Oggi “Invito all’Oriente” tratterà sulla concentrazione, e, su come avendo pochi ideali ma ben saldi si possa trovare la propria via.
Sarò breve. Poche righe, poche parole. Non come un haiku, ma quasi. Avere poco, essere tanto. Svuotarsi per riempirsi. Perché “la vacuità non è nient’altro che forma e la forma non è nient’altro che vacuità”, come ci insegna il sutra del cuore.

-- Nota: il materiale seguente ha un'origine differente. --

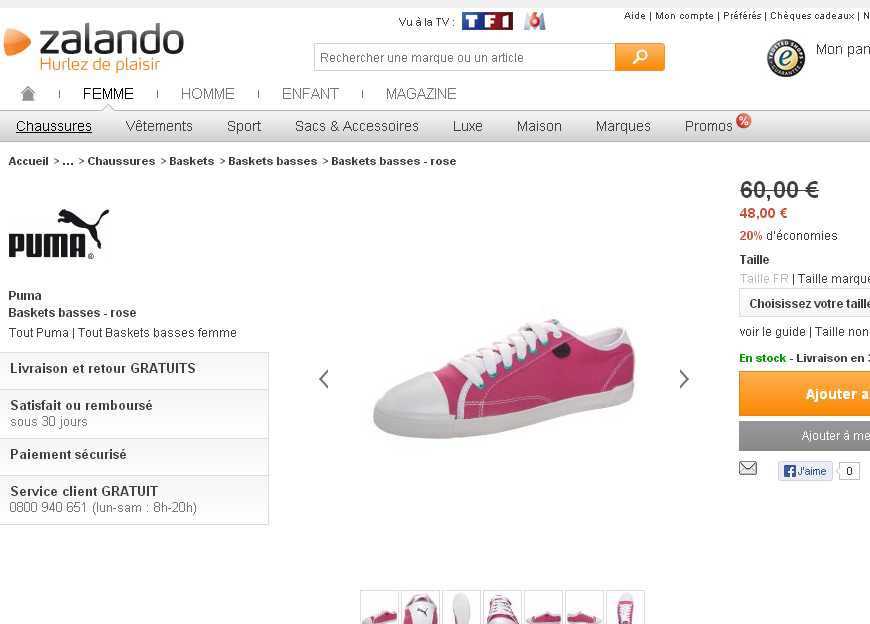Screen dimensions: 870x624
Task: Share product via the envelope icon
Action: pos(748,468)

Quello di oggi è un mondo schizofrenico, e su questo penso che ci siano pochi dubbi. Tra l’oramai incontrovertibile catena tecnologica e le vecchie e radicate abitudini, l’uomo tende ad aggrovigliarsi senza vedere una via d’uscita, legandosi ai ricordi senza avere una reale speranza. E, in mezzo a una così complessa molteplicità di accadimenti, l’unica via, l’unica risoluzione definitiva, può essere il distacco. O meglio, il riuscire a ordinare questa tsunami di eventi che troppo spesso finisce per annegarci. Distaccarsi, ordinare, ma soprattutto fermare – e fermarsi, del resto. Crearsi la libertà di sedersi, gambe incrociate, con un poco di incenso a profumare l’aria che si respira. Parlare con se stessi, scuoiare da dentro i propri costrutti mentali, e scoprire la propria essenza. Fermare il tempo, dimensionare lo spazio, ripulire la propria mente. Rendere questo mondo grossolano molto più sottile, minimizzando se stessi e l’altro, strutturandosi a partire da ideali, non da apparenze. Carpire meccanismi, non creare macchine. Usare il numero, statico, come sostegno alla struttura, dinamica, che una persona possiede. Quasi tutti infiniti, questi verbi. Fermare. Rendere. Carpire. Usare. Mai un dubbio, un ripensamento. Una solenne promessa a se stessi di percorrere una via con convinzione, senza più alcun dubbio dopo averla imboccata. Percorrere se stessi, non farsi percorrere da altri. Fermare tutto, unirsi al tempo, allo spazio, assolutizzando l’alter, e non l’ego.
Perché forse, in un mondo schizofrenico come il nostro, serve solo un po’ di calma. Di concentrazione. Di vacuità. Perché “la vacuità non è nient’altro che forma e la forma non é nient’altro che vacuità”.